Lower reading rates, in general, at least in the traditional sense is the direct result of the digital landscape we are in. In the offline world, at any given moment our brains scan our environment, pick from our experience and memories to form a multi-layered pastiche of what we see that allows us to experience ‘reality’.
In truth, that reality is guided by our attention which has a specific cost in terms of cognitive load and energy expenditure. Because vision is mostly mental inattentional blindness i.e. things we don’t see because we have not been primed to look for them and our attention is engaged elsewhere, can make us miss what, in retrospect, should be unmissable (like a gorilla running around).
Content Creation and Marketing
Attention is what is given when the brain is engaged in the processing of information that helps it form a better picture of reality. The brain decides to allocate valuable mental resources in this fashion when it feels the quality and value of the information it is getting, justifies it.
Consider how that works in terms of the video below from the talented Studio 188 guys:
Yes, this is entertaining. Chris Branch shared it on LinkedIn to make a point about budgets, quality, marketing and customer service.
The video captures our attention though for different reasons. Just like any form of entertainment, it allows us to assimilate and interpolate visual information that represents real-world objects so we can better understand how our brain sees the world.
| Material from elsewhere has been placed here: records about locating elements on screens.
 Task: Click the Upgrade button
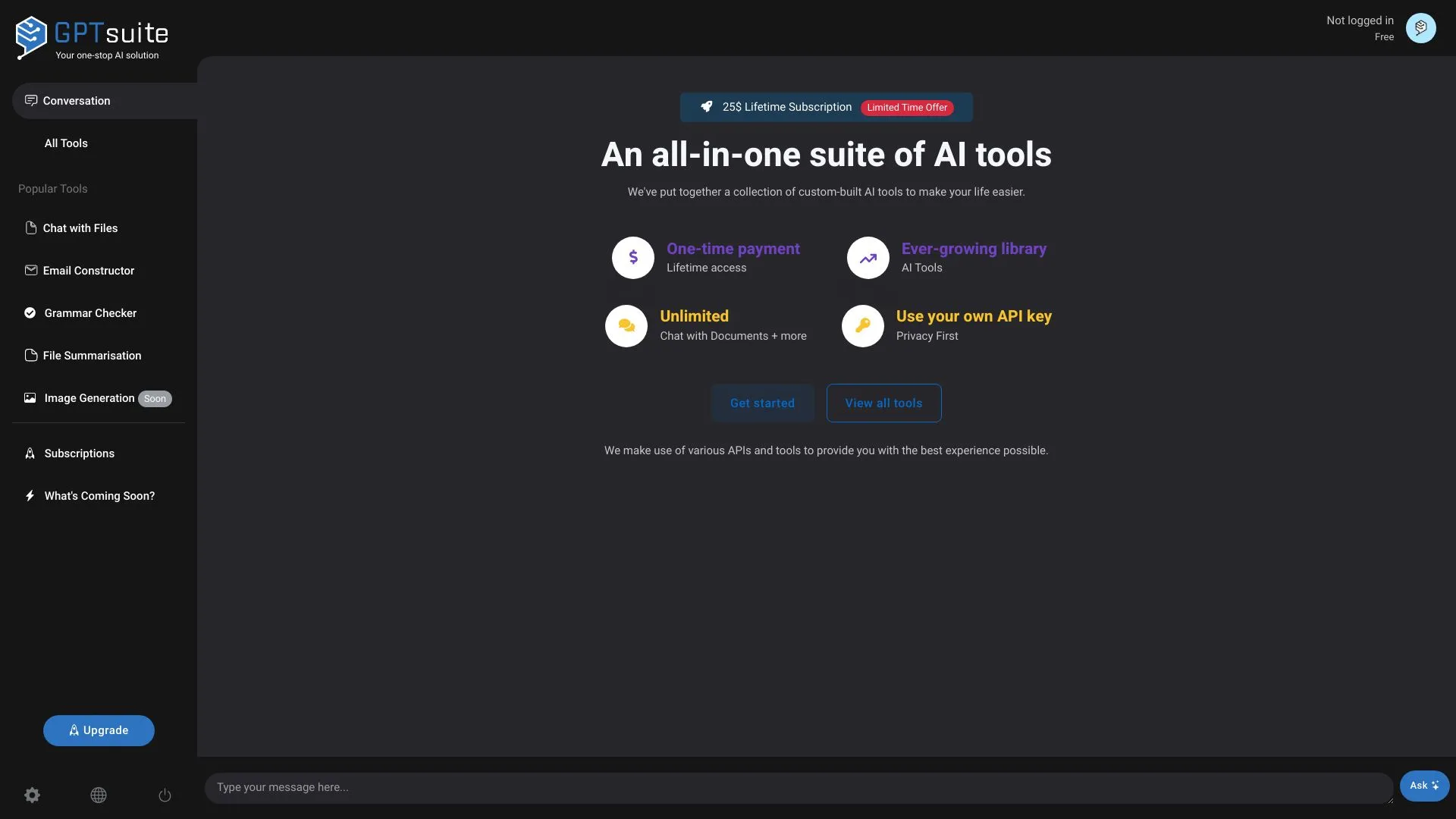click(98, 730)
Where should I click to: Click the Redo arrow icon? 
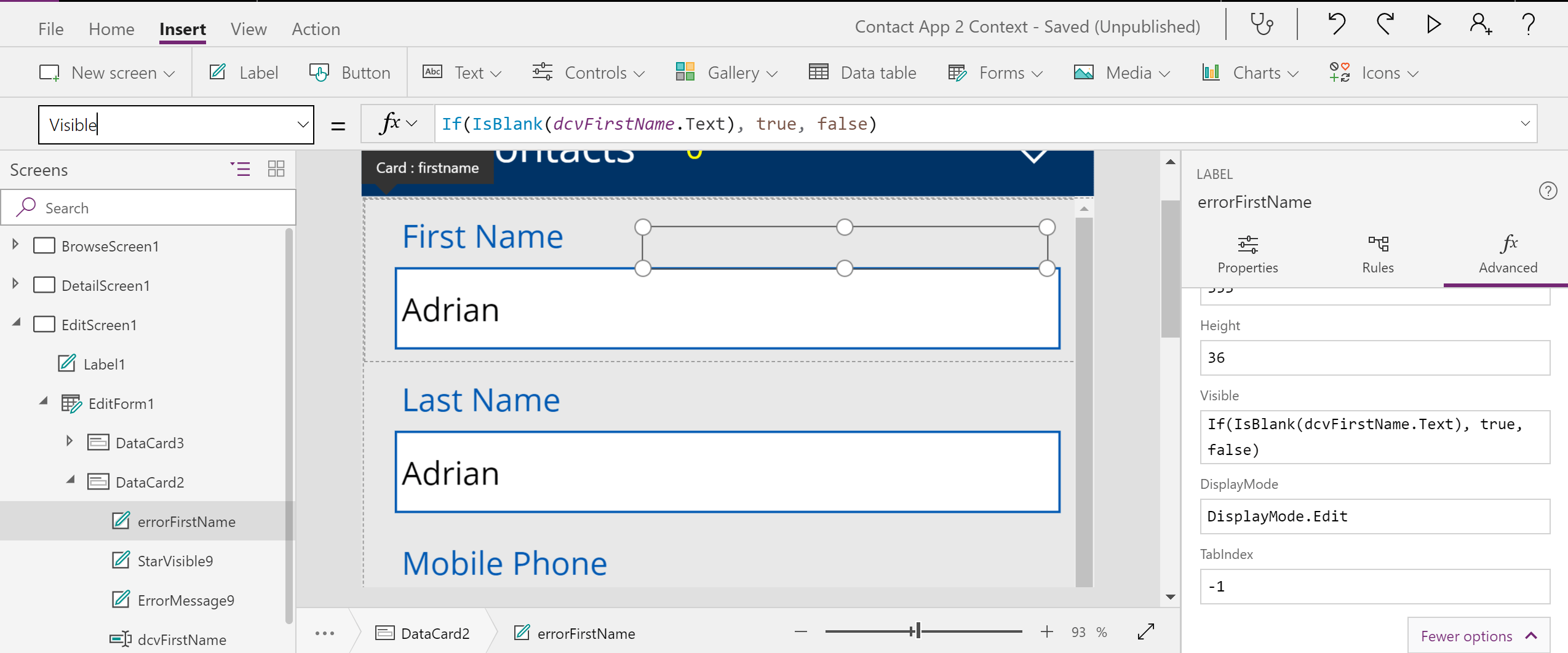[x=1385, y=25]
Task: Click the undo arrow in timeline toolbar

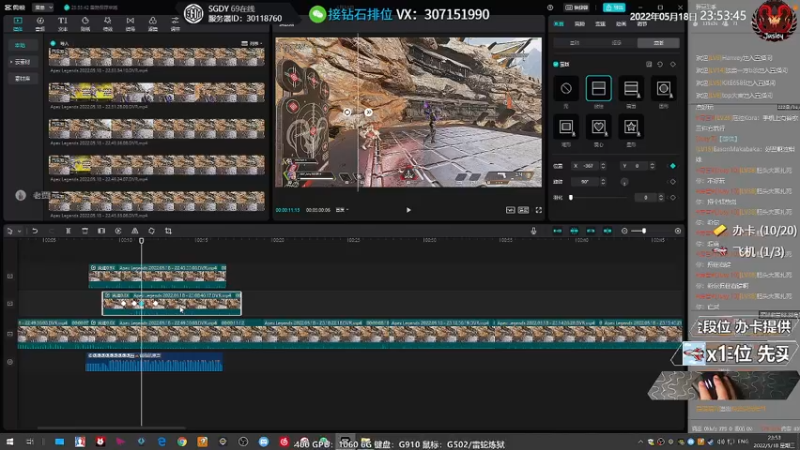Action: coord(35,231)
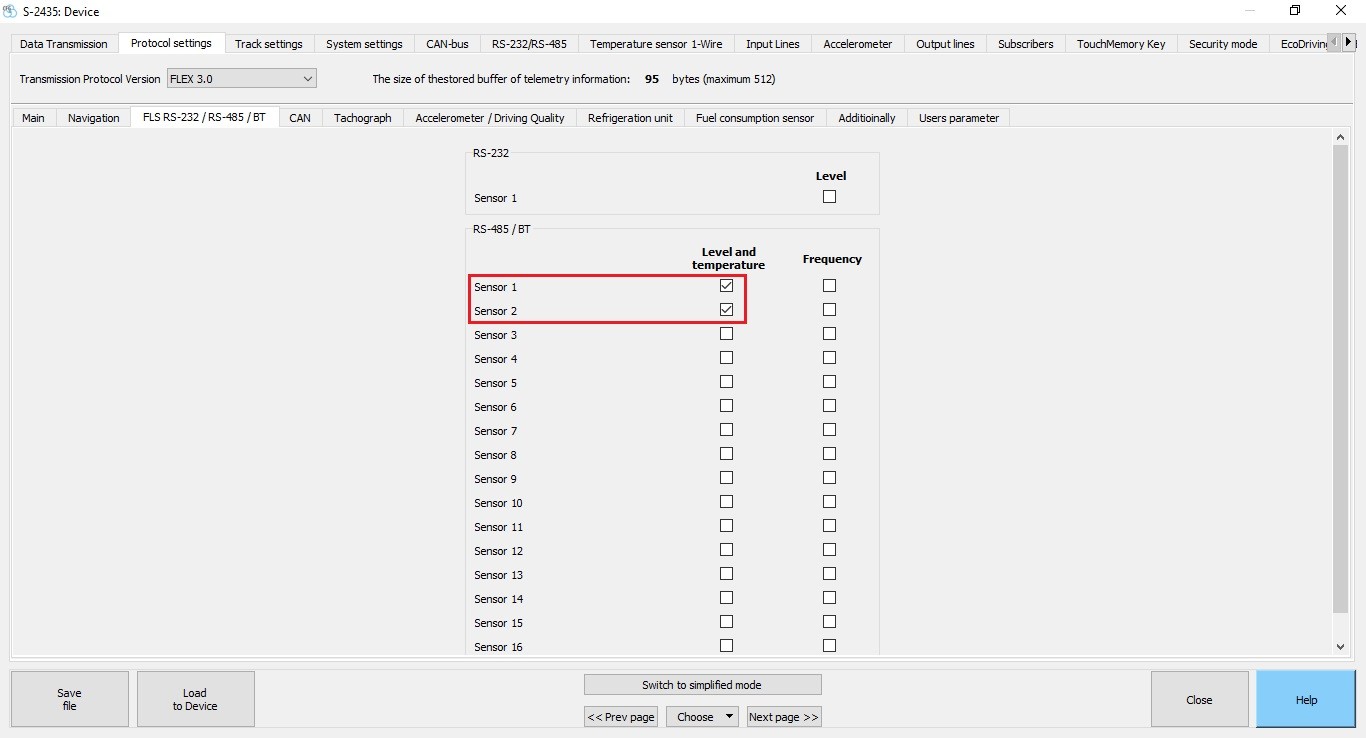Open the Choose page dropdown

[x=702, y=716]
By watching it we are fascinated by the dissimilarity of the props used by the Studio 188 team to recreate real-world objects that, however, exist in a fictional, digitized universe. In other words we learn something real from the video which, even if we cannot articulate it, makes our brain feel it has learnt something vital. As a result we feel satisfied.
We only behave like this when:
- We direct our attention at something because we feel it is warranted.
- The immediate feedback we get as a result of our attention makes us feel the effort was worth it.
Consider how in a 24-hour cycle, where content floods our timelines, skim-reading is the norm. There’s even a discussion on whether books should come with an estimate of the time it would take to read them.
Part of this trend is reflected in the rise of audiobooks . The Sniper Mind (my latest book on decision making, business, focus and self-improvement), for instance, is available free with an Audible subscription.
Keep it Light, Fast and Immediate
So, if you’re content is text-based (like this piece) there are some things you can do to make it as accessible as video and audio, which you should also be producing:
- Provide sufficient navigation for a skim-reading audience.
- Think of the audience first and communicate based on your understanding of its needs.
- Provide substance in the pay-off that works for your audience even if the call-to-action is not activated.
- Maintain a consistency of focus on valuable information that determines how much attention you will get.
Do that for every piece of content you produce. That’s it.